The Essays remain an exceptional historical testimony of the progress of privacy and individualism, a blossoming of subjectivity, an attainment of personal maturity that will be copied, but maybe never matched since. It seems that Montaigne, who dedicated himself to freedom of the mind and peacefulness of the soul, did not have any other aim through writing than cultivating and educating himself. Since philosophy had failed to determine a secure path towards happiness, he committed each individual to do so in his own way.
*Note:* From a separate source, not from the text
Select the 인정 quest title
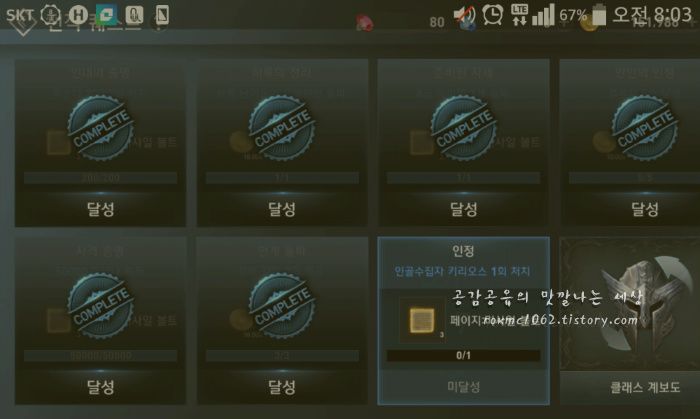 coord(463,251)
See Essais: Of experience (translated by Charles Cotton):
There is more ado to interpret interpretations than to interpret things,
and more books upon books than upon any other subject; we do nothing but
comment upon one another. Every place swarms with commentaries; of
authors there is great scarcity. Is it not the principal and most
reputed knowledge of our later ages to understand the learned? Is it not
the common and final end of all studies? Our opinions are grafted upon
one another; the first serves as a stock to the second, the second to the
third, and so forth; thus step by step we climb the ladder; whence it
comes to pass that he who is mounted highest has often more honour than
merit, for he is got up but an inch upon the shoulders of the last, but
one.
[...]
philosophical inquisitions and contemplations serve for no other use but to increase our curiosity. The philosophers; with great reason, send us back to the rules of nature; but they have nothing to do with so sublime a knowledge; they falsify them, and present us her face painted with too high and too adulterate a
complexion, whence spring so many different pictures of so uniform a subject. As she [nature] has given us feet to walk with, so has she given us
prudence to guide us in life: not so ingenious, robust, and pompous a
prudence as that of their [the philosophers] invention; but yet one that is easy, quiet, and salutary, and that very well performs what the other promises, in him who has the good luck to know how to employ it sincerely and regularly, that is to say, according to nature. The most simply to commit one's self to
nature is to do it most wisely.
[...]
I had rather understand myself well in myself, than in Cicero. Of the
experience I have of myself, I find enough to make me wise, if I were but
a good scholar: whoever will call to mind the excess of his past anger,
and to what a degree that fever transported him, will see the deformity
of this passion better than in Aristotle, and conceive a more just hatred
against it; whoever will remember the ills he has undergone, those that
have threatened him, and the light occasions that have removed him from
one state to another, will by that prepare himself for future changes,
and the knowledge of his condition. The life of Caesar has no greater
example for us than our own: though popular and of command, 'tis still a
life subject to all human accidents.